**EXERCISE BRIEF**
Reproduce the records word for word, from the line containing "Screen dimensions: 1469x546" through the line containing "click(x=439, y=260)", including both of those lines.

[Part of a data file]
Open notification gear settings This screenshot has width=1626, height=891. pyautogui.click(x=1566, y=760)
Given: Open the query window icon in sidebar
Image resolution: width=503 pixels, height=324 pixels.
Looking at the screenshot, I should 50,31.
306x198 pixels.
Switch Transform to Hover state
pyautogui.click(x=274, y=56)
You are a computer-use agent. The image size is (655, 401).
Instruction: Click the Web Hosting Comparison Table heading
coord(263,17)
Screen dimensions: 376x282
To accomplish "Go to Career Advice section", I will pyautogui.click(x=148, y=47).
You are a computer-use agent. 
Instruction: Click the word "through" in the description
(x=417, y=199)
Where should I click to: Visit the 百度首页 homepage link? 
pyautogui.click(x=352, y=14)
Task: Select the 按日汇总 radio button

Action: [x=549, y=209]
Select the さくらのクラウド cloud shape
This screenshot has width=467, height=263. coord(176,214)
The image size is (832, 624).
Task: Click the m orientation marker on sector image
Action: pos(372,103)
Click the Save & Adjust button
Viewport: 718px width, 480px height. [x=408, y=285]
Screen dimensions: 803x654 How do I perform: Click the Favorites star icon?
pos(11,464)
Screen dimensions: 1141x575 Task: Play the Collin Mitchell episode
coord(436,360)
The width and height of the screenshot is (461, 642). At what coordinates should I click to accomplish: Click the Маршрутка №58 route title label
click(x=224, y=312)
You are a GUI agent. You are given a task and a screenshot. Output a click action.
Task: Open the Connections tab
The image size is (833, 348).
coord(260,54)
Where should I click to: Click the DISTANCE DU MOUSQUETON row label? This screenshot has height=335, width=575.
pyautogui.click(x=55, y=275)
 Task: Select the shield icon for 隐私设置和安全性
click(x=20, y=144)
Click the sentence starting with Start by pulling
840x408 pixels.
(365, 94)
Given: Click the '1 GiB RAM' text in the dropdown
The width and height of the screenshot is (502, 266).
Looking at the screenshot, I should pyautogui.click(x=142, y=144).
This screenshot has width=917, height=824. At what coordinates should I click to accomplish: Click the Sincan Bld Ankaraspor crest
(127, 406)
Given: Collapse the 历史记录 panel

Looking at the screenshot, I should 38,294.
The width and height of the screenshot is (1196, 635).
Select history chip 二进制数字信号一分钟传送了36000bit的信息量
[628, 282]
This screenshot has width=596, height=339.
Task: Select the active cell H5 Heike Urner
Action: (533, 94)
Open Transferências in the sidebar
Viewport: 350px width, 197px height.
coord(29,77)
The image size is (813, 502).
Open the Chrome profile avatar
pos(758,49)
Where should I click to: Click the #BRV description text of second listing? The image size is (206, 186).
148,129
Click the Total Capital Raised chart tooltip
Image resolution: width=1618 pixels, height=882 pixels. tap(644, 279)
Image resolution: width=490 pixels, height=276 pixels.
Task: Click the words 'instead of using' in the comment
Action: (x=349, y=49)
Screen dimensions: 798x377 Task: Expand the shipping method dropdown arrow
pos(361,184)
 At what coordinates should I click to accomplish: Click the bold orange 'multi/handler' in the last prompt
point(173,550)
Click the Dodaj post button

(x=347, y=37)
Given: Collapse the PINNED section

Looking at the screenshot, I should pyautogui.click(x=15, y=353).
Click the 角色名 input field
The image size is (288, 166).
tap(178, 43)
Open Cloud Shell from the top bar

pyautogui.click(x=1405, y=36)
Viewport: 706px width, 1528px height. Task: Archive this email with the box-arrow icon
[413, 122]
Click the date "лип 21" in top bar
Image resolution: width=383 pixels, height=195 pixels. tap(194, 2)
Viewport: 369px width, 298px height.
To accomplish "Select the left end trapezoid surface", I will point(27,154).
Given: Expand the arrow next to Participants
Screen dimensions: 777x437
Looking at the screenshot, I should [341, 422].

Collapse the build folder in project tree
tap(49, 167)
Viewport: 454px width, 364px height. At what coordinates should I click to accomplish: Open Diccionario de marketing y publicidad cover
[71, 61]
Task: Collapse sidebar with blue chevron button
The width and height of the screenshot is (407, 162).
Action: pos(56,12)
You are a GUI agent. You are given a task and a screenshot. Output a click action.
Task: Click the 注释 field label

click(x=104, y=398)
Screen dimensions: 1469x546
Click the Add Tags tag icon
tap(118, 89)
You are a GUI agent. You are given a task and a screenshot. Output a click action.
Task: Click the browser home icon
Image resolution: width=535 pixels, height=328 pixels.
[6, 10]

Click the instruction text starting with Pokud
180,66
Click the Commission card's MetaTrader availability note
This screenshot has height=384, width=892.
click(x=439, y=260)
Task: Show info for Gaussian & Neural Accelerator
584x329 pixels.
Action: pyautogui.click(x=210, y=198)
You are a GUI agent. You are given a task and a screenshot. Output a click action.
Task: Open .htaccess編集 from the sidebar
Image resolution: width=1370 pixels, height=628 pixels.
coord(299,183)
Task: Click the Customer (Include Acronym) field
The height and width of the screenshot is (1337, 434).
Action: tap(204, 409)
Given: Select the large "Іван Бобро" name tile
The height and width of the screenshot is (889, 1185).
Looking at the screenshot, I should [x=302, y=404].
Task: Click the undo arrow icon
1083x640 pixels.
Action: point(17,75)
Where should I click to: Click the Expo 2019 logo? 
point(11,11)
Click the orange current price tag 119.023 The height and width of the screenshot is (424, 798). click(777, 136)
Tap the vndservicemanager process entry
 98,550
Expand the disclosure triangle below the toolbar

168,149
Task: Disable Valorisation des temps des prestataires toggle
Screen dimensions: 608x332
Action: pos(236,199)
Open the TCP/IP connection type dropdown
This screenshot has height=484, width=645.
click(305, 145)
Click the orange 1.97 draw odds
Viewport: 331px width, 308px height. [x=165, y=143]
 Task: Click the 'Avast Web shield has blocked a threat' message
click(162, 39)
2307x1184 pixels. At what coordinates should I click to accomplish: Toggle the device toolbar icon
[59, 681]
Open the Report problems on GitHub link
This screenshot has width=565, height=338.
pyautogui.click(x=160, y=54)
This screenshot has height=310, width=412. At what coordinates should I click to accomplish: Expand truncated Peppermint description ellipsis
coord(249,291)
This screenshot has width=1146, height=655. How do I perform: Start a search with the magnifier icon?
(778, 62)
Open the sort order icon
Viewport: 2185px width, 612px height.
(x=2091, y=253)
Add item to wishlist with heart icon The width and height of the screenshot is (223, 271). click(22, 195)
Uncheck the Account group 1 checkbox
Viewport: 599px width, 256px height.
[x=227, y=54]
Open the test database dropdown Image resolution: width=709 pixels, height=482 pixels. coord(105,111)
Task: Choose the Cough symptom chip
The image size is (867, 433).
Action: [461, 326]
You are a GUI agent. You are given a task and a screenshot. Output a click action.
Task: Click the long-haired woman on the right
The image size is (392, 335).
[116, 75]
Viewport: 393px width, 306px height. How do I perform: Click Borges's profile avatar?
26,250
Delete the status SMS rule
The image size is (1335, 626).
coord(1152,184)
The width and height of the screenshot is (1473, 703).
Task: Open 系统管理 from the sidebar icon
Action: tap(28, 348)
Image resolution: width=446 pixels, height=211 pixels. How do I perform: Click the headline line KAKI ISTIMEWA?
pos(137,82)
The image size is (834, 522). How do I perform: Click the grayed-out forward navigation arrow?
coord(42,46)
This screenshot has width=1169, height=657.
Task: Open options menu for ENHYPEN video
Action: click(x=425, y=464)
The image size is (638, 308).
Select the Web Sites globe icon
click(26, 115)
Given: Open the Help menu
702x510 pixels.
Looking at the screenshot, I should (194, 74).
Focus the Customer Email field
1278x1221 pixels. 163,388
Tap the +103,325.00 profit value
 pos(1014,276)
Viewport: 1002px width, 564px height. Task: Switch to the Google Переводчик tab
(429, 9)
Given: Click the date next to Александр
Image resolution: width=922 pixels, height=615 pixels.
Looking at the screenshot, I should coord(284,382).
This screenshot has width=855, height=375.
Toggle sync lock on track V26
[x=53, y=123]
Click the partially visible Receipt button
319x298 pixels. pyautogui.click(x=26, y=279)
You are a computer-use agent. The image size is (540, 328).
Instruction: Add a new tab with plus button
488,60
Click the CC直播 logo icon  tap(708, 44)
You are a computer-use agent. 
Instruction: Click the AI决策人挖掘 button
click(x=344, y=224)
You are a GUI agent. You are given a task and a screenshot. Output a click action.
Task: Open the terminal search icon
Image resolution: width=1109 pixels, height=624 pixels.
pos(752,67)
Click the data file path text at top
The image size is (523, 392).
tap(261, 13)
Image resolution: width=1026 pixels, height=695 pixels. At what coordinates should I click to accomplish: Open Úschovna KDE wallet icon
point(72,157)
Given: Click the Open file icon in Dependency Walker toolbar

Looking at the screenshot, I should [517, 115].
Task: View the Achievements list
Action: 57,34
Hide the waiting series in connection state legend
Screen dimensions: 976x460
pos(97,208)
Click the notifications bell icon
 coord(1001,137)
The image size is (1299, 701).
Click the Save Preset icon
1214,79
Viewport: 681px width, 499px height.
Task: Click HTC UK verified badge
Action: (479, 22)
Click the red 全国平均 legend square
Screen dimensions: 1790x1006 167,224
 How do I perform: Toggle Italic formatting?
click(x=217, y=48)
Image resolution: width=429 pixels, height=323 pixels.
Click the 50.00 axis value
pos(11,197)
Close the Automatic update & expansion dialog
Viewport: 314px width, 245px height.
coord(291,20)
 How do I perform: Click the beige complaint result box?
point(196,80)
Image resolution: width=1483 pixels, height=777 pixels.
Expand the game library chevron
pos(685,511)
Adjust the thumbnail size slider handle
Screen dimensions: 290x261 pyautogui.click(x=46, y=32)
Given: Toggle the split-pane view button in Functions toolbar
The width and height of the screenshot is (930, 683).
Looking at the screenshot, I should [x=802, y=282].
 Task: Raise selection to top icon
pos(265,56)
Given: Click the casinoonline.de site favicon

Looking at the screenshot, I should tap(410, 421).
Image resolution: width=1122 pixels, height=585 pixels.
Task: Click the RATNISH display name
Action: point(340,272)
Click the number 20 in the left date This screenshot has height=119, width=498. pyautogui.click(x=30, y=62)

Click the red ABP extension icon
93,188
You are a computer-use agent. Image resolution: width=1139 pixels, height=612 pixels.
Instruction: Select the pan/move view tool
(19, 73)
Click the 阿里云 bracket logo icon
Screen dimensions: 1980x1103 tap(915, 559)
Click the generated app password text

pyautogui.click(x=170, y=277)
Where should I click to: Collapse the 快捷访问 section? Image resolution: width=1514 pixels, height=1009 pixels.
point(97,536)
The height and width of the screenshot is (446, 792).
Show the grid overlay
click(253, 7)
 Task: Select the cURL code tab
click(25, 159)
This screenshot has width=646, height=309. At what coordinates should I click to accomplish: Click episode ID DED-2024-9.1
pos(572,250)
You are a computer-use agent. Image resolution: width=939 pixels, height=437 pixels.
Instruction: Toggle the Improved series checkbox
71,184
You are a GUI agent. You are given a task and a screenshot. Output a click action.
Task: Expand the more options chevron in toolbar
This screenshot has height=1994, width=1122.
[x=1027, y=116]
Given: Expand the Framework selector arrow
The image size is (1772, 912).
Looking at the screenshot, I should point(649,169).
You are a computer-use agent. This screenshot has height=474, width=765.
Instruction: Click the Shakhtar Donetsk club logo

**TASK RESPONSE**
Screen dimensions: 1469x546
Click the Add Tags tag icon
tap(118, 89)
You are a GUI agent. You are given a task and a screenshot. Output a click action.
Task: Click the browser home icon
Image resolution: width=535 pixels, height=328 pixels.
[6, 10]

Click the instruction text starting with Pokud
180,66
Click the Commission card's MetaTrader availability note
This screenshot has height=384, width=892.
click(x=439, y=260)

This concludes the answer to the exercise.